> [Work order]: With the line containing "Comentarios (163, 610)" as the start and the line containing "Libros (190, 120)" as the end, transcribe that span of the entries below exactly, including both.

(Dataset content Opens)

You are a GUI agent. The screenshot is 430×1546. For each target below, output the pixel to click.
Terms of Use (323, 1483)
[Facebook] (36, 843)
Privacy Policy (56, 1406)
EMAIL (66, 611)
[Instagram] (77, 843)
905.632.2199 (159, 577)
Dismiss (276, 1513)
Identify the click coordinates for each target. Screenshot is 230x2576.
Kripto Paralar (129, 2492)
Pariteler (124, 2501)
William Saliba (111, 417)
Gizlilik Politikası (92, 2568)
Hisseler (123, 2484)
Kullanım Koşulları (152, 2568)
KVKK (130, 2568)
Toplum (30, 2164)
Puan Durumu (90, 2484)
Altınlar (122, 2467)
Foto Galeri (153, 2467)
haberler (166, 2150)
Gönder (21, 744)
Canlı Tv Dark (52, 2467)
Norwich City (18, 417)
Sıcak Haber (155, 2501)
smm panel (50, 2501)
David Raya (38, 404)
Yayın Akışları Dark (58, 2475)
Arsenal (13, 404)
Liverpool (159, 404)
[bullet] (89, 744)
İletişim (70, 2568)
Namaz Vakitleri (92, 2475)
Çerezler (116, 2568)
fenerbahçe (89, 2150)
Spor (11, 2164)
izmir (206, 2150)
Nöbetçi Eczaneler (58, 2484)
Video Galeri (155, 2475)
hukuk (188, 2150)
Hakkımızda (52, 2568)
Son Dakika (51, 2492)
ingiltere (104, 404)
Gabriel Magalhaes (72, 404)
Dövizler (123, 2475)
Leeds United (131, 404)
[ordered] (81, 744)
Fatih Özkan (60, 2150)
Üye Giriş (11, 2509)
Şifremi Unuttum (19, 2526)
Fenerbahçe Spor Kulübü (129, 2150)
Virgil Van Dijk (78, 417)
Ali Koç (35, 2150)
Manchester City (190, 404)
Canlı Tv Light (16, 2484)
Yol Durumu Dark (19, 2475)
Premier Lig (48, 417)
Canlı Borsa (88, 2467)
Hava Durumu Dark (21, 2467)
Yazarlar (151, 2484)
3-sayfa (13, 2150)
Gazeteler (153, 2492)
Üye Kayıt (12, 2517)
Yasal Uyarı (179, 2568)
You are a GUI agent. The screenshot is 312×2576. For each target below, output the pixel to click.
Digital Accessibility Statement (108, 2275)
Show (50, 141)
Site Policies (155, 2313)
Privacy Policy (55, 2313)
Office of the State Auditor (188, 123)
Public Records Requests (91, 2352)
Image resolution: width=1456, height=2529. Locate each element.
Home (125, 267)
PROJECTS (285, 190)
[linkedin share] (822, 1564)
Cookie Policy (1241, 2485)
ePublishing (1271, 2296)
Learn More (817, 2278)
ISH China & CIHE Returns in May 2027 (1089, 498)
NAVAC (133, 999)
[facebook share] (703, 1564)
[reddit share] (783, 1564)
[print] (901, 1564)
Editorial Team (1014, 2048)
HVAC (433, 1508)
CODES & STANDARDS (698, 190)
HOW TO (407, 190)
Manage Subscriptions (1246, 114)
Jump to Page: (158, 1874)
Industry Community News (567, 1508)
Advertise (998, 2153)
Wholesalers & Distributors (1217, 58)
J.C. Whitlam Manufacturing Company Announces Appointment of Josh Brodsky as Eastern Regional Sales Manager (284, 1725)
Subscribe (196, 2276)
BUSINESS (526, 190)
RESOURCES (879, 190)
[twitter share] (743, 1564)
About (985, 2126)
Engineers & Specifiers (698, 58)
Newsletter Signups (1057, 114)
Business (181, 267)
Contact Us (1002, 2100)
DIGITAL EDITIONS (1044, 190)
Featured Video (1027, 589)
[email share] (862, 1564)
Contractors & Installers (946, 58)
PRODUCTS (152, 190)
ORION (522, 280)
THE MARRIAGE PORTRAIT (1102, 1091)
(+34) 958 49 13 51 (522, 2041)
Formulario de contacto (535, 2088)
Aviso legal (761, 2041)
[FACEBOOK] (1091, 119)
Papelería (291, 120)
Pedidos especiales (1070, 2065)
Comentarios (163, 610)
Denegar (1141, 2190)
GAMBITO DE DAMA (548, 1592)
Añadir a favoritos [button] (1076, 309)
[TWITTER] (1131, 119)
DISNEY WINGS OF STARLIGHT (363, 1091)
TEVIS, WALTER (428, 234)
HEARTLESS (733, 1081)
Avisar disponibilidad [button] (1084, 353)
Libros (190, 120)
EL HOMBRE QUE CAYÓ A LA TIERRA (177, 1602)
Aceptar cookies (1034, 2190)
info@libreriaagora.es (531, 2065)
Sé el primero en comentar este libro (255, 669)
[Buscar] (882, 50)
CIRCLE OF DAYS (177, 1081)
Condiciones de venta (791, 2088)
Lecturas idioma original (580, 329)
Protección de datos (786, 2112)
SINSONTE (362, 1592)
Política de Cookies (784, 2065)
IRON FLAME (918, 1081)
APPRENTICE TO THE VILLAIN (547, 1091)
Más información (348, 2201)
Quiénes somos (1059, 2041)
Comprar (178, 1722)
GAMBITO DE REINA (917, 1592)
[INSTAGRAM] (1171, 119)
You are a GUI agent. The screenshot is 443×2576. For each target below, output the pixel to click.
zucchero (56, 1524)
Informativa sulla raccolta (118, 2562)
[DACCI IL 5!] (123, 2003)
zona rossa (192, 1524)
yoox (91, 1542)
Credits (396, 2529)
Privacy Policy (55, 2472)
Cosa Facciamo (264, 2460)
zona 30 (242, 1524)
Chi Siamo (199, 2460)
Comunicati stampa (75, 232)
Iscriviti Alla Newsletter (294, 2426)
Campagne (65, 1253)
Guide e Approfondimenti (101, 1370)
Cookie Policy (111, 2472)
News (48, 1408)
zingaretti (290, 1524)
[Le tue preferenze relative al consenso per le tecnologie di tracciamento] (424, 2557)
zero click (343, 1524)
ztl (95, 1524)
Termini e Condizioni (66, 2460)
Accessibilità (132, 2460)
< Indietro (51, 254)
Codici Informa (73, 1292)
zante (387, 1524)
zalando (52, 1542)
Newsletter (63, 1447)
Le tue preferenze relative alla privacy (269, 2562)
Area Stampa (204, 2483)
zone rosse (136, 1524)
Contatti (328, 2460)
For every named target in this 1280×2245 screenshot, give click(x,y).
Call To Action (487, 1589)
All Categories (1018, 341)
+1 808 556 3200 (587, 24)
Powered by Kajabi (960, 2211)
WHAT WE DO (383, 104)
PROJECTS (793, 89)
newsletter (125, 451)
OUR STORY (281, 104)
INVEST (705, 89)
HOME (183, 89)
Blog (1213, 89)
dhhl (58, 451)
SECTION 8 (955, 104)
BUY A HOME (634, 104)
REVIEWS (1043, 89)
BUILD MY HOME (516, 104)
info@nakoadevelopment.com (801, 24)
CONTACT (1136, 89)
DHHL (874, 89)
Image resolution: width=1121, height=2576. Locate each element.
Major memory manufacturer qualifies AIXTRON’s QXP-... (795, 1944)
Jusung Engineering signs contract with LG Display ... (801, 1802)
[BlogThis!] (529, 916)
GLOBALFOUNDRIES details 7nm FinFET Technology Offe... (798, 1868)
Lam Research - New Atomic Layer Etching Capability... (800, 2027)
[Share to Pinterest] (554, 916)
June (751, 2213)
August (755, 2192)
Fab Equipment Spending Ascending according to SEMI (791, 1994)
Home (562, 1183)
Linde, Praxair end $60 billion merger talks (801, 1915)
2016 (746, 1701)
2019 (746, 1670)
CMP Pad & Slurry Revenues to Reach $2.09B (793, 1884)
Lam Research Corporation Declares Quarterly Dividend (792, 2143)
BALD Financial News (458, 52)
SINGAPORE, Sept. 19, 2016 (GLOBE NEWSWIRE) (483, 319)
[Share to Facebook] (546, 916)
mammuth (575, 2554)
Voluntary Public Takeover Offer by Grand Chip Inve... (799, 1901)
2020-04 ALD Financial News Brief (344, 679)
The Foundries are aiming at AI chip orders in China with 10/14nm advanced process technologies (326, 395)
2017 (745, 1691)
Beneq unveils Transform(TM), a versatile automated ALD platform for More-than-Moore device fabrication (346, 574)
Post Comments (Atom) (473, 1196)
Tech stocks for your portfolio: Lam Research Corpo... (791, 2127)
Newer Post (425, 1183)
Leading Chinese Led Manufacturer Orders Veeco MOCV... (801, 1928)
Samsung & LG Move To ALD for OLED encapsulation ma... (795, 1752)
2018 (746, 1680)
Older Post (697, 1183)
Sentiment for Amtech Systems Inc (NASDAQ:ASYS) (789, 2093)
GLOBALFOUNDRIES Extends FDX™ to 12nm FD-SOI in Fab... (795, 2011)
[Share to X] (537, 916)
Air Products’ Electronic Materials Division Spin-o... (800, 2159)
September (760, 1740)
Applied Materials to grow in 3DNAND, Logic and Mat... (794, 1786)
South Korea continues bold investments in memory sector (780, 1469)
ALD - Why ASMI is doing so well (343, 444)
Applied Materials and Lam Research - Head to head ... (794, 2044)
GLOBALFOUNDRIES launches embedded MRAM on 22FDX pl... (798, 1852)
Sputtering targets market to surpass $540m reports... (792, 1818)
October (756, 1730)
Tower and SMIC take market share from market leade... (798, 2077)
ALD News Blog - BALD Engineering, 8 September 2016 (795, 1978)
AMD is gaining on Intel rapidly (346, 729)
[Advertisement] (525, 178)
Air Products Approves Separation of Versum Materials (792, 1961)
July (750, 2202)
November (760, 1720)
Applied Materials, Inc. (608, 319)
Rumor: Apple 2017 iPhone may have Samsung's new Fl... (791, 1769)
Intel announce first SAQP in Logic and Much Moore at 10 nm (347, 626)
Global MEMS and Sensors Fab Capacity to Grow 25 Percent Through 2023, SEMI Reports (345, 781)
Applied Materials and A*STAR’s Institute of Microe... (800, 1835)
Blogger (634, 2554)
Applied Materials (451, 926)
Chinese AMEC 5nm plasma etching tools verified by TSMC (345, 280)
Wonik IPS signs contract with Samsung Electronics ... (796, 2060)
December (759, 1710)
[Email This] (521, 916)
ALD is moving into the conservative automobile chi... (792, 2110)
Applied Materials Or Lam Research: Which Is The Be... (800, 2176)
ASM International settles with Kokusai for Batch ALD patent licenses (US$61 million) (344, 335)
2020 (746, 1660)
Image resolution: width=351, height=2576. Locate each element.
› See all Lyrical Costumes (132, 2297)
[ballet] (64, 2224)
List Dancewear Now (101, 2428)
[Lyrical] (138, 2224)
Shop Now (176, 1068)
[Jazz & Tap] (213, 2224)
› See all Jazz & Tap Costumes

(Dataset content Closes)

> [Answer for the task]:
Comentarios (163, 610)
Denegar (1141, 2190)
GAMBITO DE DAMA (548, 1592)
Añadir a favoritos [button] (1076, 309)
[TWITTER] (1131, 119)
DISNEY WINGS OF STARLIGHT (363, 1091)
TEVIS, WALTER (428, 234)
HEARTLESS (733, 1081)
Avisar disponibilidad [button] (1084, 353)
Libros (190, 120)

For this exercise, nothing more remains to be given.